The Pawtucket Institution for Savings was an institution in the State of Rhode Island. Taylor was a loan broker in Chicago. Taylor sent on from Chicago to the Institution for Savings the application for the loan, which the institution accepted, and paid the money by a draft for $4750, payable to the order of Hoyt, retaining from the $5000 (the amount loaned) $250, a half year's interest, in advance. Taylor charged Hoyt $250 commissions for securing the loan, so that the net sum which Hoyt got was but $4500. This commission received by Taylor was not from any arrangement with the Institution for Savings, or with its knowledge. It got no part of the commission, and received no more than ten per cent interest on the money loaned. Brokers negotiating loans of other people's money may charge the borrower commissions, without thereby making a loan at the full rate of legal interest usurious. Ballinger v. Bourland, 87 Ill. 513; Phillips v. Roberts, 90 Id. 492; Boylston v. Bain, Id. 283.

Payne v. Newcomb, 100 Ill. 611, was not intended to decide anything to the contrary, as seems to be supposed by counsel for plaintiffs in error. In the latter case there was an express understanding between Stevens, the lender, and Newcomb, his agent, that Newcomb should get his commissions from the borrower. The court there says, in its opinion: “In effect the transaction is the same as had the loan been made at fifteen per cent, and ten had been paid to Stevens and five to Newcomb. This was the result which, by the parties, was intended before the inception of the transaction. It was in pursuance of an arrangement of the lender and his agent.” There is nothing of that kind appearing in the present case. It is the case of a person at a distance receiving, through a broker residing here, an application for a loan at the full legal rate of interest, and accepting the application and sending on the money to be loaned as applied for, nothing whatever being said upon the subject of commissions. It was not, it is true, a solitary instance. Taylor was in the business of receiving, here, applications for loans, and sending them on to persons living abroad, for acceptance or rejection, and when applications were accepted he charged the applicants, here, commissions, but without any understanding with the lenders, and in the course of such business he forwarded, among others, to this Institution for Savings, a large number of applications for loans besides the one in this case, many of which were accepted and others rejected. The Institution for Savings has never received, or agreed to receive, more than the legal rate of interest upon this loan, and whatever in addition thereto Hoyt has paid to Taylor has been in compensation for the services of the latter in procuring the loan for Hoyt, which was something entirely between themselves, independent of the Institution for Savings, with which the latter had no connection. We fail to discover anything of usury in the transaction.

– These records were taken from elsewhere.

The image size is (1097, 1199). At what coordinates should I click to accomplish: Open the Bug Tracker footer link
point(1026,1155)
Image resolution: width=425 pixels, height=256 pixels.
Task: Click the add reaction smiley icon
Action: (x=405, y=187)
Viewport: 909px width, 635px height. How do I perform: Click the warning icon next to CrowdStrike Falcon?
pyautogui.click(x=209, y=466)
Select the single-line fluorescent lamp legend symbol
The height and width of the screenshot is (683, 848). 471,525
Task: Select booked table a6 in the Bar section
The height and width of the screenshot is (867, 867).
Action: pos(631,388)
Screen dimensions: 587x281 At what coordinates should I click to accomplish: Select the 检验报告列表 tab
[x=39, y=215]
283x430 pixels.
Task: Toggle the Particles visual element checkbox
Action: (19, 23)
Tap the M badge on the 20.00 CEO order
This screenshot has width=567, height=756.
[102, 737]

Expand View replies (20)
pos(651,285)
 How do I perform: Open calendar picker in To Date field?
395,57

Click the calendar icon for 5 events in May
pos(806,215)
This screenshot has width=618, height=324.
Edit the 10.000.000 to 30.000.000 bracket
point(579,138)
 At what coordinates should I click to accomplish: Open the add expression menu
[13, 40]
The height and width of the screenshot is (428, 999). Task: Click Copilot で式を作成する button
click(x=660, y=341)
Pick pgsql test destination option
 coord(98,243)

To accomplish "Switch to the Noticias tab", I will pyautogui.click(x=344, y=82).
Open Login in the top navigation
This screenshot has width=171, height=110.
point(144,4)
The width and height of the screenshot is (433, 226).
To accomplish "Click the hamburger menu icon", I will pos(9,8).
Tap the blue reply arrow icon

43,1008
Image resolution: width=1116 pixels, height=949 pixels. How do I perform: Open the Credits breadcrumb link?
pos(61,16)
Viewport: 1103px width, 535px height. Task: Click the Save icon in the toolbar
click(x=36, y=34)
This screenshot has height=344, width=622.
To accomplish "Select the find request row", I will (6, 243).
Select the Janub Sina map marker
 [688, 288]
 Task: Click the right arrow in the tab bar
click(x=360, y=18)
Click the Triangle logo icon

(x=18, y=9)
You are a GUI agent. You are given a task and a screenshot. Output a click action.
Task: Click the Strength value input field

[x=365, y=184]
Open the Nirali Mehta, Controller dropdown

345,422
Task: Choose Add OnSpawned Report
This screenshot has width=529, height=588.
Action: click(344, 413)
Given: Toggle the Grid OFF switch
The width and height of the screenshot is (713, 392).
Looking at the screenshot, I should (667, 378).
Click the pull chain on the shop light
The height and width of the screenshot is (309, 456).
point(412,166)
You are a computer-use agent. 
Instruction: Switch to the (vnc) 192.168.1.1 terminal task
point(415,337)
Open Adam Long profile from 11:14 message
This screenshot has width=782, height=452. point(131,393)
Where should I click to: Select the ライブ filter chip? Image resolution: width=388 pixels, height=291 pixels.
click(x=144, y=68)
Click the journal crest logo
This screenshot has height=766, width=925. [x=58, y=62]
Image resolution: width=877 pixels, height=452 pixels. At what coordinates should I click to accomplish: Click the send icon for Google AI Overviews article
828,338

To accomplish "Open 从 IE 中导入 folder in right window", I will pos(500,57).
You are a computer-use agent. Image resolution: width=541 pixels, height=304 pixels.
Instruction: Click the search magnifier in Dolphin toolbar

The interest, by the terms of the notes, was payable semiannually, in advance. The proof fails to establish the allegation of the bill that after the payment of the interest note due November 22, 1876, the Institution for Savings agreed with Hoyt that it would accept interest during the remainder of the time semi-annually not in advance. It is this alleged agreement, and the claimed over-payment for usurious interest in commissions on the loan in 1871, that the bill relies upon as showing there was no semi-annual interest payment due on May 22, 1877,--that it had either been extended by said alleged agreement to November 22, 1877, or had been paid by such over-payment of usurious interest, as claimed. We find failure in either of these respects to show that the interest note payable May 22, 1877, was not due at the time the sale was made. Nor does the proof show that the whole of the interest note due November 22, 1876, was paid, as the bill alleges. We think the fair...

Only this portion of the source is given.